Fix: For each file under review, read the full file and compare line-by-line against both the phase requirements and the reference implementation. Check every import path, function signature, and error handling pattern.

Auto-fix introduces new issues

Cause: The fix was applied without re-reading the file to verify correctness, or the fix didn't account for surrounding context.

Fix: After every Edit, re-read the modified file to verify the fix is correct. Check that imports still resolve and that the change doesn't break adjacent code.

Review format is inconsistent across phases

Cause: The reviewer didn't read references/CODE-REVIEW-TEMPLATE.md before writing (Step 6). Custom formats break the user's ability to track review status.

Fix: Always read the template first and follow its exact structure. Do not add custom sections or change the table format.

Resuming After Context Compact

If you notice context was compacted or you're unsure of current progress:

  • Run TaskList to see all tasks and their status

  • Find the in_progress task — that's where you were

  • Run TaskGet {id} on that task to read full details

  • Continue from that task — don't restart from the beginning

Tasks persist across compacts. The task list is your source of truth for progress, not your memory.

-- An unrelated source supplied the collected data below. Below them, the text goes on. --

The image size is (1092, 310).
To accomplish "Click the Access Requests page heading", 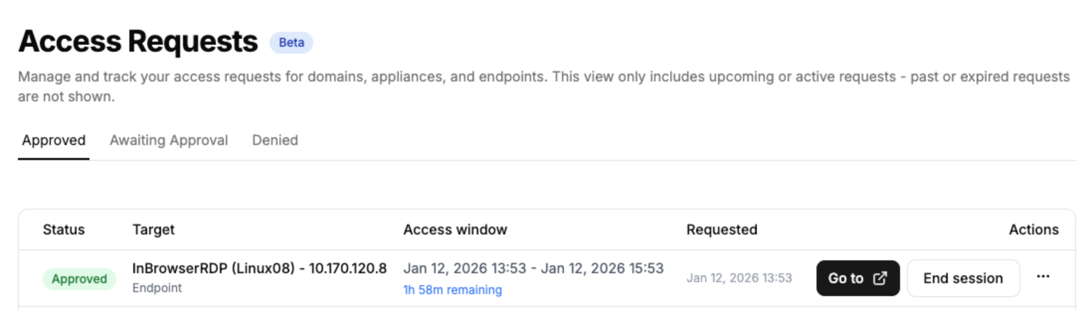I will (138, 41).
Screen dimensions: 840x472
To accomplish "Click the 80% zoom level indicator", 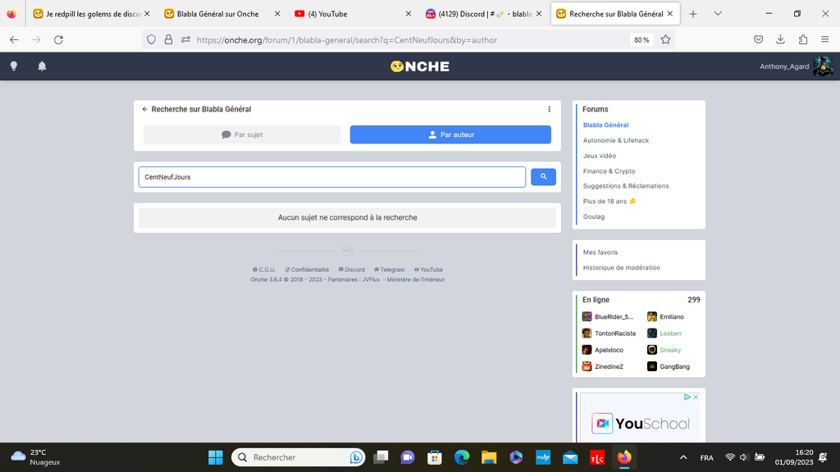I will 640,39.
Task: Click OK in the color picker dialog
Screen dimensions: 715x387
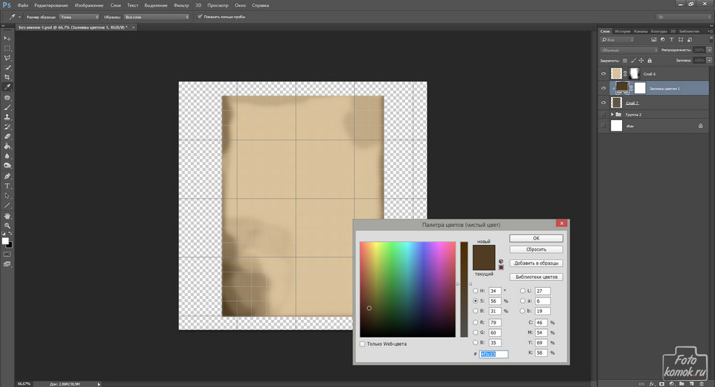Action: coord(536,238)
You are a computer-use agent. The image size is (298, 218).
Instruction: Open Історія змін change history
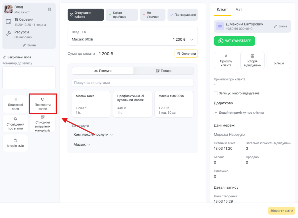(15, 143)
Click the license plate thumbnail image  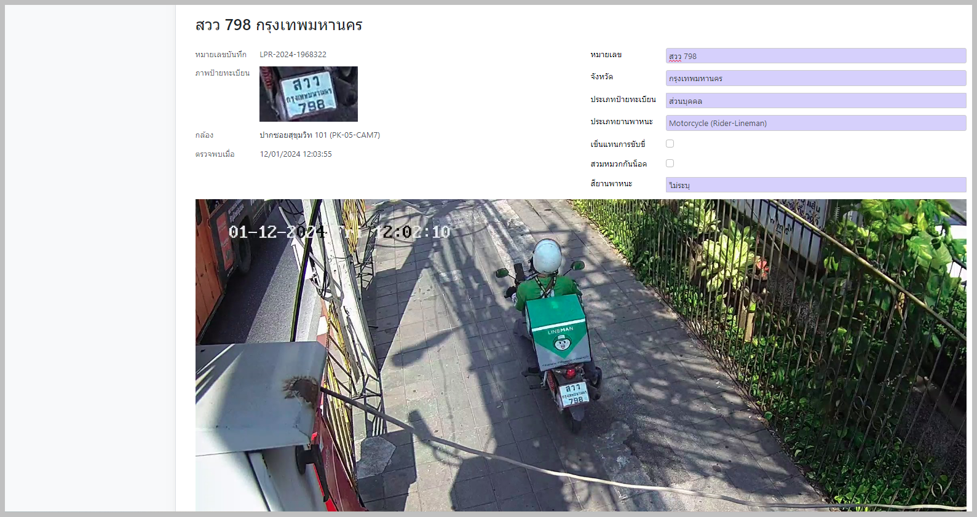point(308,94)
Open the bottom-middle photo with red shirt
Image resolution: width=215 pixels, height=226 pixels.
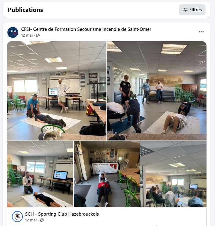tap(107, 174)
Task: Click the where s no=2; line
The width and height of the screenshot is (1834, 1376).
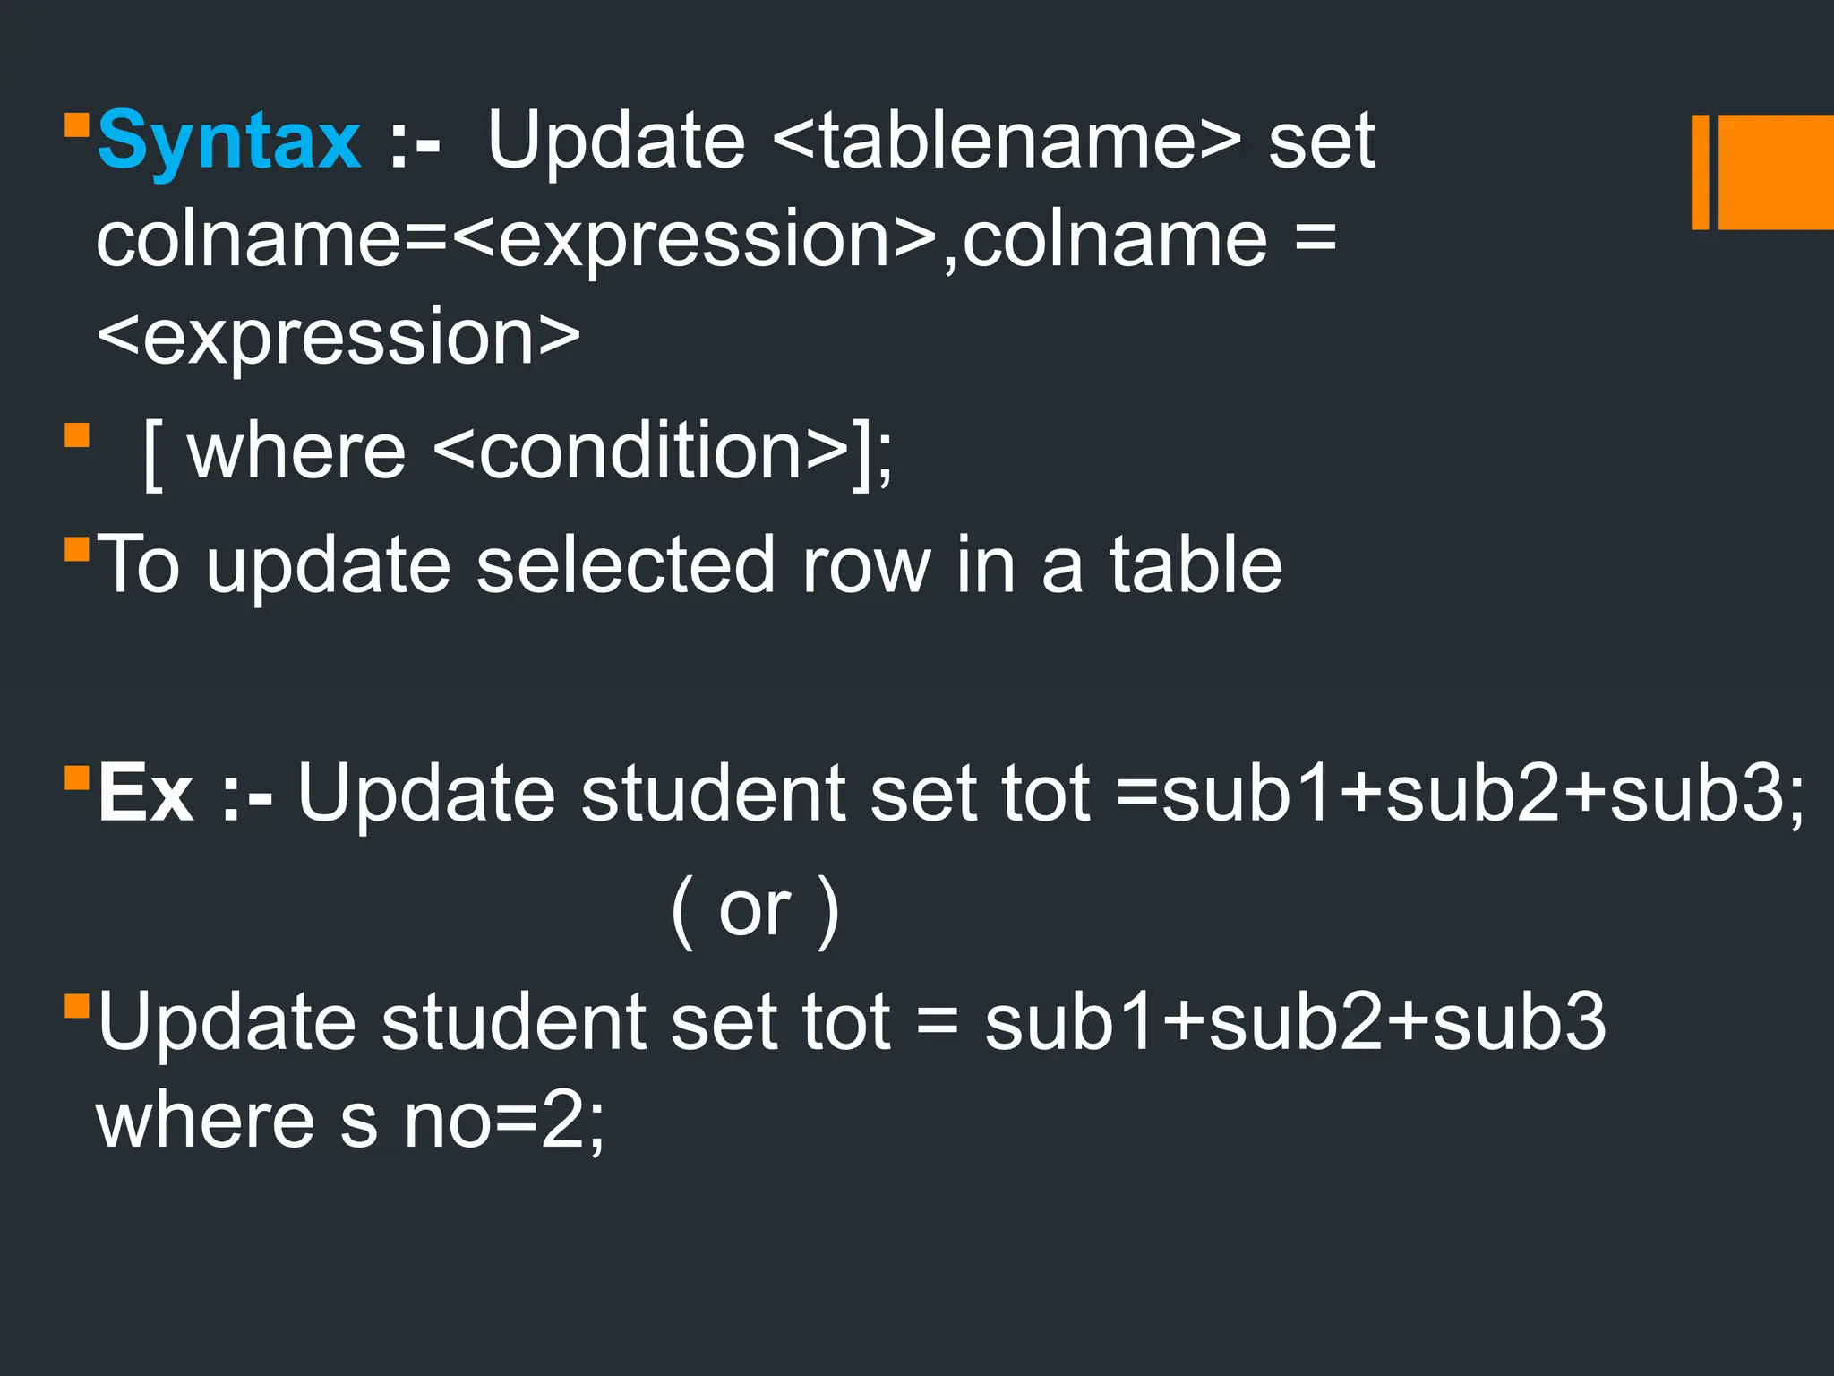Action: (x=351, y=1121)
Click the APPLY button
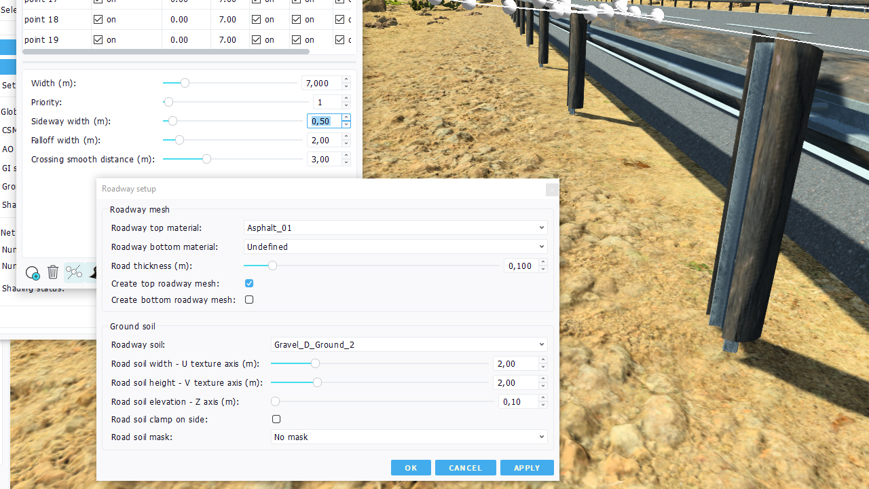The height and width of the screenshot is (489, 869). coord(527,468)
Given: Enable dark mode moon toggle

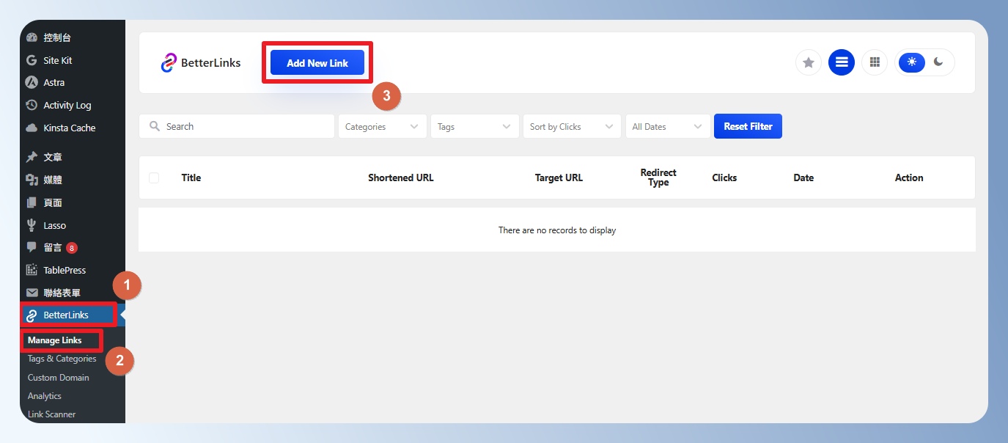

Pattern for every work session:

TaskList → find in_progress or first pending → TaskGet → continue work → TaskUpdate (completed) → next task

Constraints

  • Write review files within the plan folder

  • When auto-fixing, you may also edit source files cited in the review

  • Read the phase file FIRST before reviewing code

  • Read at least one reference implementation before flagging pattern violations

  • Cite references when flagging codebase pattern issues (e.g., "reference: claude-ai-server-actions.ts:65")

  • Be specific with file paths and line numbers

  • Critical and High issues block phase completion (unless auto-fixed)

  • Auto-fix: Default is to fix. Only defer for genuine business logic changes or ADR contradictions

  • Auto-fix: "Needs verification" is not a valid excuse — use Glob/Grep/Read to verify, then fix

The user configured this review to be thorough because vague feedback ("looks good", "some issues") doesn't help fix problems. Specific file:line references, comparison to known-good reference code, and concrete fixes are what the user needs to take action.